Within the data that follows, set down exactly the lines from the one containing "Neuigkeiten (347, 2346)" through the one containing "Privacy Policy (1429, 1454)", both ends included.
*** DATA FOR THIS EXERCISE ***
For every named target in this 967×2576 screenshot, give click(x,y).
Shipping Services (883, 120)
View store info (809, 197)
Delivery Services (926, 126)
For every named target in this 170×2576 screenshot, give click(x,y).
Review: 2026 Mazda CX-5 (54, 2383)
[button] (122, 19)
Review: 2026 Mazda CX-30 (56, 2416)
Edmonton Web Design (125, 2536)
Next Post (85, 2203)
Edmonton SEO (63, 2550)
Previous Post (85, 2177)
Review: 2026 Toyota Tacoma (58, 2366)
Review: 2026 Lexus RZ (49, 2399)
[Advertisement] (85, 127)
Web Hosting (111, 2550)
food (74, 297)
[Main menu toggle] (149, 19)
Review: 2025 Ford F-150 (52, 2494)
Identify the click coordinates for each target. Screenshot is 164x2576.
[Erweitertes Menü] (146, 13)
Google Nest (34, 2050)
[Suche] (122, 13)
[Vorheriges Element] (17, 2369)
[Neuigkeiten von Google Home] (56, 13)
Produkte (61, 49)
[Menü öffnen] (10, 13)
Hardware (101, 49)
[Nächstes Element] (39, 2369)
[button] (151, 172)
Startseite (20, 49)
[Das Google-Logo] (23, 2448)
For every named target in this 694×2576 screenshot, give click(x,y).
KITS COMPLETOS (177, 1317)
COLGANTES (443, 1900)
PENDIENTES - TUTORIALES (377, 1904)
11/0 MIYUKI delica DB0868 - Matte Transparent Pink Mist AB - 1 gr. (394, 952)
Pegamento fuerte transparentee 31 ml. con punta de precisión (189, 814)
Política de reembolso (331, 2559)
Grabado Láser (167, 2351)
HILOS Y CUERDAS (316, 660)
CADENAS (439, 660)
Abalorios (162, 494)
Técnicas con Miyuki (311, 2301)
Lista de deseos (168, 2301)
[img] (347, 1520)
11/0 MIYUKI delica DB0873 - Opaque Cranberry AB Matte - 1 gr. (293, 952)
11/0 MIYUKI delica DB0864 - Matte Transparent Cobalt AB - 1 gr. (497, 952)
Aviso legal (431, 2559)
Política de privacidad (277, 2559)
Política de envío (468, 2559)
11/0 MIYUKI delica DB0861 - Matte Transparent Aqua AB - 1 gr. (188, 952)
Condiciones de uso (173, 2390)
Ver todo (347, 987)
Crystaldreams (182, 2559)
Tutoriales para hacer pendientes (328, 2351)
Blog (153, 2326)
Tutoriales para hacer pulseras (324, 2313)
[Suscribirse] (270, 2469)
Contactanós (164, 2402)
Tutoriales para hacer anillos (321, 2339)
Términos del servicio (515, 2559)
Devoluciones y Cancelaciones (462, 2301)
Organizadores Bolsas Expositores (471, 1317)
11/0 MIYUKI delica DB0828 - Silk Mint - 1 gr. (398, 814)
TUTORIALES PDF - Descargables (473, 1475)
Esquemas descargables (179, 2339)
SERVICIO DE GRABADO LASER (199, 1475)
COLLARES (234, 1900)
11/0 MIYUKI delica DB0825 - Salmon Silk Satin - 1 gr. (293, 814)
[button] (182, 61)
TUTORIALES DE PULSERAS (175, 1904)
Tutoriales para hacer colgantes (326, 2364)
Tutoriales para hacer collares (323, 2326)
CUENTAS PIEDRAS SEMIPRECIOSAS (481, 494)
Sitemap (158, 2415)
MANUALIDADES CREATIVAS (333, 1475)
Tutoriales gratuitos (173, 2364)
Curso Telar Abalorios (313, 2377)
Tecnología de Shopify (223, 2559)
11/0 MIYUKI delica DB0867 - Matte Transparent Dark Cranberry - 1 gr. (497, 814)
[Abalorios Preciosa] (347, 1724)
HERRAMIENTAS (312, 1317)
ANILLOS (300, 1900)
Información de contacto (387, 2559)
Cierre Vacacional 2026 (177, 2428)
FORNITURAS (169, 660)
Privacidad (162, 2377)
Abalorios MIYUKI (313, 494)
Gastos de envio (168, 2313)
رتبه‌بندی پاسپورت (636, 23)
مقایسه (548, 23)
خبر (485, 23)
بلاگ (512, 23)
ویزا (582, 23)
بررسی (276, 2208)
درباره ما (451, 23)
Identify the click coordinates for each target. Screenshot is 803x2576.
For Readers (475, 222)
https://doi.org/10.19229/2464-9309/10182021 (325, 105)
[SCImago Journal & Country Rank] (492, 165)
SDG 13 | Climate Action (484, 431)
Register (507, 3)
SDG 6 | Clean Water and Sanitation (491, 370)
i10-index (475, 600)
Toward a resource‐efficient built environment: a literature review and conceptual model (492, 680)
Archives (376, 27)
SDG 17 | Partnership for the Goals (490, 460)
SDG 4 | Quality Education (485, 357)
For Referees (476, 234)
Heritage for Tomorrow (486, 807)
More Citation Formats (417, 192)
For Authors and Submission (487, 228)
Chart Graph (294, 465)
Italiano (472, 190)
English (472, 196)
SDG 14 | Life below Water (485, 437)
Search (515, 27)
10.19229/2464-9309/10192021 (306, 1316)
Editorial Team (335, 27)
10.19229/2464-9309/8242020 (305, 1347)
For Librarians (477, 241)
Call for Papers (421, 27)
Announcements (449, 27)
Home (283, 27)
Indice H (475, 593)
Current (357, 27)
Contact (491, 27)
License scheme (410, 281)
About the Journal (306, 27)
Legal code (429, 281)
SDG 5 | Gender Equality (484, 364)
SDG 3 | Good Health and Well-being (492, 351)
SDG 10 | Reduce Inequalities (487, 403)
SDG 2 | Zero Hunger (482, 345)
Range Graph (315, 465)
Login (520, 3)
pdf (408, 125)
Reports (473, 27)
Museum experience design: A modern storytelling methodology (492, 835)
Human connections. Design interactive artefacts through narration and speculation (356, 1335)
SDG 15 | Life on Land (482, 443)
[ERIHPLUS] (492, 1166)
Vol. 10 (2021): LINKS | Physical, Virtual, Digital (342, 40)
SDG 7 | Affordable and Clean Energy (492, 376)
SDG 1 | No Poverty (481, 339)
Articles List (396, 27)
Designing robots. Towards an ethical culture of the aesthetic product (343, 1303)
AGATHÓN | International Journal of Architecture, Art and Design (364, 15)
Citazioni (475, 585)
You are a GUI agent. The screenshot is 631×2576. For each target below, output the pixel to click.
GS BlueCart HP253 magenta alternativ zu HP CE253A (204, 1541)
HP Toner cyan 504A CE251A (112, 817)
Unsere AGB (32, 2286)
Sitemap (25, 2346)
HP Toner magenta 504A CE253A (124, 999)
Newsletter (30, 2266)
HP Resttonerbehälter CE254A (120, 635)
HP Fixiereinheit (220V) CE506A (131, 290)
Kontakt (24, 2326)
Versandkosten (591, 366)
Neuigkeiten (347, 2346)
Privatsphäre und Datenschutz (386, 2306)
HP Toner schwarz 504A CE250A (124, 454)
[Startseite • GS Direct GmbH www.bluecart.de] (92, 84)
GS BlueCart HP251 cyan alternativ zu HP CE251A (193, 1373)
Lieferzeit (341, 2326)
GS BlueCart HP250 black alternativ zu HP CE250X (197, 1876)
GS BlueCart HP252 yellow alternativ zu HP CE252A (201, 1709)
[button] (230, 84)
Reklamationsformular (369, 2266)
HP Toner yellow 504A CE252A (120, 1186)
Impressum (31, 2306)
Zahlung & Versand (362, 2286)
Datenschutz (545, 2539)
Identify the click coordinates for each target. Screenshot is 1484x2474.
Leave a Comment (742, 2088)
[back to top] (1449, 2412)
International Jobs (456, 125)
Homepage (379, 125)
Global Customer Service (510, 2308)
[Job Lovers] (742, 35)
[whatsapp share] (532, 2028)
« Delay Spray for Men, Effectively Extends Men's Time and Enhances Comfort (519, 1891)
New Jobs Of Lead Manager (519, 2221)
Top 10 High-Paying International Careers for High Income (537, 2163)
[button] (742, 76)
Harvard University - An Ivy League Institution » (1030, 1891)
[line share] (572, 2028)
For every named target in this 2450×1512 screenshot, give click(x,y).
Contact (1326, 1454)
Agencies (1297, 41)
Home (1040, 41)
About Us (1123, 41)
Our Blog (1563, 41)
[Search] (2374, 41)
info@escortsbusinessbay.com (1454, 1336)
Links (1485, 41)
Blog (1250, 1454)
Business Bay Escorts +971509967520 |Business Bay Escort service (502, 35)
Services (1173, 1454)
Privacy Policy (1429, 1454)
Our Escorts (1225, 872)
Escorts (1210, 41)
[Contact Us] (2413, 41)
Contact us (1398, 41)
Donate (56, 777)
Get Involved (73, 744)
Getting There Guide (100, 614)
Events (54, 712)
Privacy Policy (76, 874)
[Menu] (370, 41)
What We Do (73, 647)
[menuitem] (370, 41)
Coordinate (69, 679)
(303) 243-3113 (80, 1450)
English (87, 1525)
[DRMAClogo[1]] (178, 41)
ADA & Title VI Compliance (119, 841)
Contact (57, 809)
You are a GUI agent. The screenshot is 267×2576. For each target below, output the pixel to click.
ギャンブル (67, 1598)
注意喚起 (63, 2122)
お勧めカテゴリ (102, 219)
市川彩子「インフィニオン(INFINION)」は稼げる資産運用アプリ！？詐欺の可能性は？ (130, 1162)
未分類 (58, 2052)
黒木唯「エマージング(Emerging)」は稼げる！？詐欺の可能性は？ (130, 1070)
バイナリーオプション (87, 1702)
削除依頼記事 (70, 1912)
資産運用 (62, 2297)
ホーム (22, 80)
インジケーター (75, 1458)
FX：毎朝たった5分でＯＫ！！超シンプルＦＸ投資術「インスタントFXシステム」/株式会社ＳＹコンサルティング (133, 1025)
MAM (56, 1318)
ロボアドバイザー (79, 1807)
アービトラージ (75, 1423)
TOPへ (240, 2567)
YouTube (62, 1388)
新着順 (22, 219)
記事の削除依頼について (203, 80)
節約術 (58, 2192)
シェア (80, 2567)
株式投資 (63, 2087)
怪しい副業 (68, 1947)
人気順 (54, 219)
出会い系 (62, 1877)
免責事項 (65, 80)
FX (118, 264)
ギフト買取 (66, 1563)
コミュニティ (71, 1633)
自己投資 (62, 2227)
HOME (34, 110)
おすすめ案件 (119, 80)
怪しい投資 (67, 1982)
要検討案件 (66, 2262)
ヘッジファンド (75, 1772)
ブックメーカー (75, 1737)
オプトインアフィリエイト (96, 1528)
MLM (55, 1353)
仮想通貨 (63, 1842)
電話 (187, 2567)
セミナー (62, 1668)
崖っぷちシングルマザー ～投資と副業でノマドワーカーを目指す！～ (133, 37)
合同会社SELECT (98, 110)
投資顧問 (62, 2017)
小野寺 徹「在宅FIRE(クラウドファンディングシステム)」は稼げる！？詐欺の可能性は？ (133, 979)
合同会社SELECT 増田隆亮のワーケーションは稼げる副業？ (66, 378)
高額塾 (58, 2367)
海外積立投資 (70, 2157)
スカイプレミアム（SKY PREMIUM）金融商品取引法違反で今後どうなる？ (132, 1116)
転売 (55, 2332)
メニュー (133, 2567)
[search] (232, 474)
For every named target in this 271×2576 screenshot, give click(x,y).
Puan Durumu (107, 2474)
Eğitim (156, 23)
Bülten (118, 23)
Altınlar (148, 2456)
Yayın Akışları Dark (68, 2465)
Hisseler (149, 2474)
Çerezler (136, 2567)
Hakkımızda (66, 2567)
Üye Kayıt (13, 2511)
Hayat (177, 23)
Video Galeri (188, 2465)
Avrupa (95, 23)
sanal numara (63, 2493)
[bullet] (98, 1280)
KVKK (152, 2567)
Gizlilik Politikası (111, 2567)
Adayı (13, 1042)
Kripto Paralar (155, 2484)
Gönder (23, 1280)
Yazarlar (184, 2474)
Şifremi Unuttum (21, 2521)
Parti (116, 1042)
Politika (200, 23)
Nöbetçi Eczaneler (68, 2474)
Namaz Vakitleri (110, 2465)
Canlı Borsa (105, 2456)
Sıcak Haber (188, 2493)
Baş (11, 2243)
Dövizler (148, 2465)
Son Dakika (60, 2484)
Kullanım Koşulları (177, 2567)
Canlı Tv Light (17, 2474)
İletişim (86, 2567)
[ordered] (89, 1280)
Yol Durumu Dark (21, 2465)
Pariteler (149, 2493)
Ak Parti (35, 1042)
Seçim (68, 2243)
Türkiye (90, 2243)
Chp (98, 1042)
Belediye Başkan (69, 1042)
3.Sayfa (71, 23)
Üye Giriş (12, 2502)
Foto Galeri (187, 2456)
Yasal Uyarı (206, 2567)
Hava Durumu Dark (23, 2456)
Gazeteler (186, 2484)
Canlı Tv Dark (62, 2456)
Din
***
### [ANSWER BELOW]
Neuigkeiten (347, 2346)
Privatsphäre und Datenschutz (386, 2306)
HP Toner schwarz 504A CE250A (124, 454)
[Startseite • GS Direct GmbH www.bluecart.de] (92, 84)
GS BlueCart HP251 cyan alternativ zu HP CE251A (193, 1373)
Lieferzeit (341, 2326)
GS BlueCart HP250 black alternativ zu HP CE250X (197, 1876)
GS BlueCart HP252 yellow alternativ zu HP CE252A (201, 1709)
[button] (230, 84)
Reklamationsformular (369, 2266)
HP Toner yellow 504A CE252A (120, 1186)
Impressum (31, 2306)
Zahlung & Versand (362, 2286)
Datenschutz (545, 2539)
Identify the click coordinates for each target. Screenshot is 1484x2474.
Leave a Comment (742, 2088)
[back to top] (1449, 2412)
International Jobs (456, 125)
Homepage (379, 125)
Global Customer Service (510, 2308)
[Job Lovers] (742, 35)
[whatsapp share] (532, 2028)
« Delay Spray for Men, Effectively Extends Men's Time and Enhances Comfort (519, 1891)
New Jobs Of Lead Manager (519, 2221)
Top 10 High-Paying International Careers for High Income (537, 2163)
[button] (742, 76)
Harvard University - An Ivy League Institution » (1030, 1891)
[line share] (572, 2028)
For every named target in this 2450×1512 screenshot, give click(x,y).
Contact (1326, 1454)
Agencies (1297, 41)
Home (1040, 41)
About Us (1123, 41)
Our Blog (1563, 41)
[Search] (2374, 41)
info@escortsbusinessbay.com (1454, 1336)
Links (1485, 41)
Blog (1250, 1454)
Business Bay Escorts +971509967520 |Business Bay Escort service (502, 35)
Services (1173, 1454)
Privacy Policy (1429, 1454)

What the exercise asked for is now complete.